Greene had found some of the cover photographs ‘beyond belief’, especially Brighton Rock, Our Man in Havana, and The End of the Affair – ‘a teen girl and a beatnik’ was Greene’s agent’s description for the couple pictured. That picture rather confirmed that the photographer had, as Hogarth suggested, not read the book. But the similarity between the 1962 and 1966 Brighton Rock images suggests that it may have been the style of the cover, rather than the subject, which attracted Greene’s ire. His agent, Pollinger, worked well. Lane received a firm letter referring to Greene’s contract with Penguin, without actually threatening legal action. It was the lot of Oliver Caldecott to send on the same day an internal memo to Allen Lane telling him that he had met a (nameless) other at a party and learned that the New English Library was bidding for eight Greene titles that Penguin had not yet published[9].
The ‘trend was corrected’ by bringing back Hogarth. He was asked to produce a second set of drawings. Most, including A Burnt-Out Case retained or returned to the motifs of the first set. But the new black and white drawing on a white background took up less of a cover released from the discipline of the grid, and the author’s name much more. Graham Greene had become a brand of his own – and no doubt used his right of ‘cover approval’ to secure his image. With it, another dozen of his books appeared as Penguins over the next six years. Hogarth’s fee was £35 per drawing, and he typically delivered each, at its actual size for reproduction, within three weeks of being commissioned.
By 1973 the residual pop-art style of this cover’s script had dated, but Hogarth’s second set of drawings had not. Adapted under the direction of David Pelham, they were retained for a further five years, beneath a very simple author + title script in a strong lower-case serif typeface on a white ground. Some books appeared with just the author + title script, apparently because no drawing which received Greene’s approval could be made available within a reprint timescale. The Power and the Glory, for example, had used a second-set drawing of two fighting cocks, but was reprinted in 1974 drawing-less, before re-emerging with a third-set coloured drawing of the whisky priest and his captor.
Maintaining the series identity, the same script was used with film stills for a 1973 tie-in edition of Travels With My Aunt. However, looking for another, younger, market, a 1977 Peacock edition of Stamboul Train used an entirely different design. Its illustrator (not Hogarth) drew an obviously central European train, and added a shadowy variation of the motif of two heads which Hogarth had introduced in 1963. For the younger still, Greene’s The Little Train, illustrated by Edward Ardizzone, became a Picture Puffin in 1977, and his other three children’s books soon after. American editions of course diverged in design. Other ‘one-offs’, mostly linked with films, punctuated the steady flow of Hogarth drawings, but the over-riding visual image of Greene’s work was undoubtedly that provided by Hogarth.

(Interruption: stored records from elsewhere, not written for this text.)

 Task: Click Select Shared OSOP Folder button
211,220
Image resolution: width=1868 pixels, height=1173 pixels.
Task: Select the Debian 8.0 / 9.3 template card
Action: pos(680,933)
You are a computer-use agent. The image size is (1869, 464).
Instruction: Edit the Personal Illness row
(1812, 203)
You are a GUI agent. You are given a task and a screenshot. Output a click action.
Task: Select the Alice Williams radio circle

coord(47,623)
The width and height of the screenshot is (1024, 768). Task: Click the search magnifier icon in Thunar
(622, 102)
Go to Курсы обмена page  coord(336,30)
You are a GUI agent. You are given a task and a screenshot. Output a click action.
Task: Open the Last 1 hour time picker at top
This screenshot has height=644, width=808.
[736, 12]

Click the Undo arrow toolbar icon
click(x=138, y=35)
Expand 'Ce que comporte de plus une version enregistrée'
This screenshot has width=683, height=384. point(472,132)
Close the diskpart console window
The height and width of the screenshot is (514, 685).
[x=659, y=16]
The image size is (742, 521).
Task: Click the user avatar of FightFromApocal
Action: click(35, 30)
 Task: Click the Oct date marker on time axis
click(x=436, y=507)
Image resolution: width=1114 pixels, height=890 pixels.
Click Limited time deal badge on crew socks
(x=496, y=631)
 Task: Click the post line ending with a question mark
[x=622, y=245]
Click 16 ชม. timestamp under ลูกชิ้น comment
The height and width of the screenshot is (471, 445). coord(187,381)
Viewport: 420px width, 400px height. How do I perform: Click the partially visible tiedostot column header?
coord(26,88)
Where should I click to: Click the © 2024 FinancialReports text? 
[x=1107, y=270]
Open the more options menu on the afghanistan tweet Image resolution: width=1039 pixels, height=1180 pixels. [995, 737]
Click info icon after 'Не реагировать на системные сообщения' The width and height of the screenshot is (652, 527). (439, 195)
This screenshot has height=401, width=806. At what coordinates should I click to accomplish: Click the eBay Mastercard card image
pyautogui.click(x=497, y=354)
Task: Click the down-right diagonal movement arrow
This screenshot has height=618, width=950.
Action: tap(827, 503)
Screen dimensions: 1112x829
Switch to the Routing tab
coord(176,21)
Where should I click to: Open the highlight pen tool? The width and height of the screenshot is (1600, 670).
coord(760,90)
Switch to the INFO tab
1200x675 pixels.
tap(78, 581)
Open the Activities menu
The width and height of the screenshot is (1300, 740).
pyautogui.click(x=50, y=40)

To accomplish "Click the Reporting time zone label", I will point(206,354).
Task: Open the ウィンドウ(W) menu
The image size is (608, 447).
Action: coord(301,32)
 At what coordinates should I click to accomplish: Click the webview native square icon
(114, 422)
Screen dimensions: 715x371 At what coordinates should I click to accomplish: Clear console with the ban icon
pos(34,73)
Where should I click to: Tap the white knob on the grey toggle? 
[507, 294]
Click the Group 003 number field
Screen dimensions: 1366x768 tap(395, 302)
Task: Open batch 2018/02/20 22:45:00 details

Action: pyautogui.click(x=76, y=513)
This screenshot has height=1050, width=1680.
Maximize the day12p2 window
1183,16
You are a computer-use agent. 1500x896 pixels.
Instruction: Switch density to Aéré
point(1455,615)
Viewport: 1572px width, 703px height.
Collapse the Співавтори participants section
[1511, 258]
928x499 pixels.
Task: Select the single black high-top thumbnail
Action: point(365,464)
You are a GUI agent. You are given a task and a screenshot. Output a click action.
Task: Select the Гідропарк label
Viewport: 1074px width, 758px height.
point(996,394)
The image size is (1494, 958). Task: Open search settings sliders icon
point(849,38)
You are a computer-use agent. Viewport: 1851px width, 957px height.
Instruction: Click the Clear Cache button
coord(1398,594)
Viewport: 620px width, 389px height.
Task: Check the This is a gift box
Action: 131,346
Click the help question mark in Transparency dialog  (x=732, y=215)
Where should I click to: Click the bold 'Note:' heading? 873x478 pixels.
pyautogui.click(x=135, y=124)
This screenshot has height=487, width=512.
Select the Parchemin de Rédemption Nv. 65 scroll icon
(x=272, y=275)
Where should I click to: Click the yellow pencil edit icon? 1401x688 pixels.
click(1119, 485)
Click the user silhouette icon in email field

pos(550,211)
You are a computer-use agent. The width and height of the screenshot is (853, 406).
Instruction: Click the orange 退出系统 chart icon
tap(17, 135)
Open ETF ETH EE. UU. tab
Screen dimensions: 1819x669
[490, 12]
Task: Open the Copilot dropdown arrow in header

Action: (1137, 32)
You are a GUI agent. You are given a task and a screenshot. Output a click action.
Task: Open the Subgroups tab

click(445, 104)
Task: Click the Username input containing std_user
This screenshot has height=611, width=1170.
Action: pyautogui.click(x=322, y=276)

Promotional editions were not the only source of pressure to change the covers. Hogarth explained, ‘After a while a new art director would come in and say “Let's change this.” Frequently he wanted to change the artist but Graham wouldn’t have it. We hadn’t even met at that time, but we had a correspondence going, and he said, 'No, I want Paul to stay with my jackets.’ So what would then work out would be the scene where an editor and the art director would work presumably work together and say “Well, we'll restyle the appearance of the jacket and make a different kind of image”.’
So in the late 1970s Hogarth began a new set of drawings. ‘I started with sort of symbols, of the ceiling fan, Venetian blinds and a whisky bottle, that sort of thing .... but then I progressed to actual characterisations of the heroes and anti-heroes, which I preferred myself.’ The film shots of Maggie Smith clearly influenced Hogarth’s portrayal of Augusta in Travels With My Aunt. The drawings in this third set were in colour, and were used with an upper-case serif author + title script, still on a white background. In 1982, Cherriwyn Magill at Penguin wrote to Hogarth that ‘the new approach to Graham Greene has worked out extremely well so I shall be delighted to be continuing it’[10]. By 1985, about 30 of Greene’s works were in print in this cover design. In the second half of the 1980s, the same drawings continued, with the author + title script changed again, giving even more prominence to Greene’s name and Hogarth’s image as the selling point over the individual title. For two late Greene titles Monsignor Quixote (1983) and The Tenth Man (1985) Hogarth’s colour drawings filled the full cover, with the author’s name superimposed.
In 1985, the link between the writer and the illustrator was firmly cemented by Hogarth’s next project. He spent much of that year retracing Greene’s travels of the previous half-century, covering 50,000 miles and producing a copious set of drawings of the settings and (a generation on) the people of Greene’s novels. From Camden Town to Ditchling, to Constantinople, Haiti and Hanoi, he tracked down the locations in which Greene’s plots had flowered. Greene and Hogarth expressed in their respective forewords to the resulting book[11] mutual admiration at the stamina of the other in pursuing such an itinerary, and of the understanding which they shared, each in his own metier, of the social and situational observations of the other.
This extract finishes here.